After all that’s happened I believe that what you’re considering today is to be cautiously but carefully welcomed. And I think that care is all around whether we can build an openness to both a diversity of tenures and development approaches into the work and thinking that’s about to happen.

I’m happy to support and be involved in how we do this. Very happy, above all else, that the Welsh Streets are now back in the hands of Liverpool people, to talk about and work on in Liverpool.”

So there'll be more talking Welsh Streets on here.

So there’ll be more talking Welsh Streets on here.

As there has been before. Me on here back in October 2013 when I took that photograph:

“We want to sort this out in Liverpool. The Welsh Streets are Liverpool streets and Liverpool City and the people of Liverpool should be sorting out their future.

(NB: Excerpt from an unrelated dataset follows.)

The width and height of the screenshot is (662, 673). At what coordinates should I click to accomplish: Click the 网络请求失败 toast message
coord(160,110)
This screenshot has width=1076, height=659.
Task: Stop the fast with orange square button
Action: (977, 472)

Reconciliation and hope was happening, constructive negotiations were taking place. A decade of debate was beginning to resolve. Let it be, I say. Call off the Public Enquiry. Let the people and the place predominate and come to practical resolutions together. We already know the streets and the houses and their people must go through one more winter of weather and doubt. Let it be the last.

And who am I to speak out so plainly for streets I don’t even live in? Well who am I not to? I may not live in the Welsh Streets but I’m as Liverpool as you can get, and I don’t like to see Liverpool taken out of our hands. I trust the people and I trust the potential mediation and democratic processes of my place, and I want to see them prevail.”

I still agree with that and I meant what I said in the Town Hall this morning, at the beginning of a good day Talking Liverpool.

3 thoughts on “Talking Liverpool: Welsh Streets and Homebaked

  1. harry pepp

    In am unable to walk very far anymore and don/t have the stamina, vision or expertise you have but I love travelling with you around a city I enjoyed exploring my time. Thank you very much.

    Reply
  2. Stephanie Pitchers

    I worry for the future of the current tenants on the Welsh Streets. Will they be moved back in to their houses? Will they face higher rental rates eventually? What about the owner-occupiers?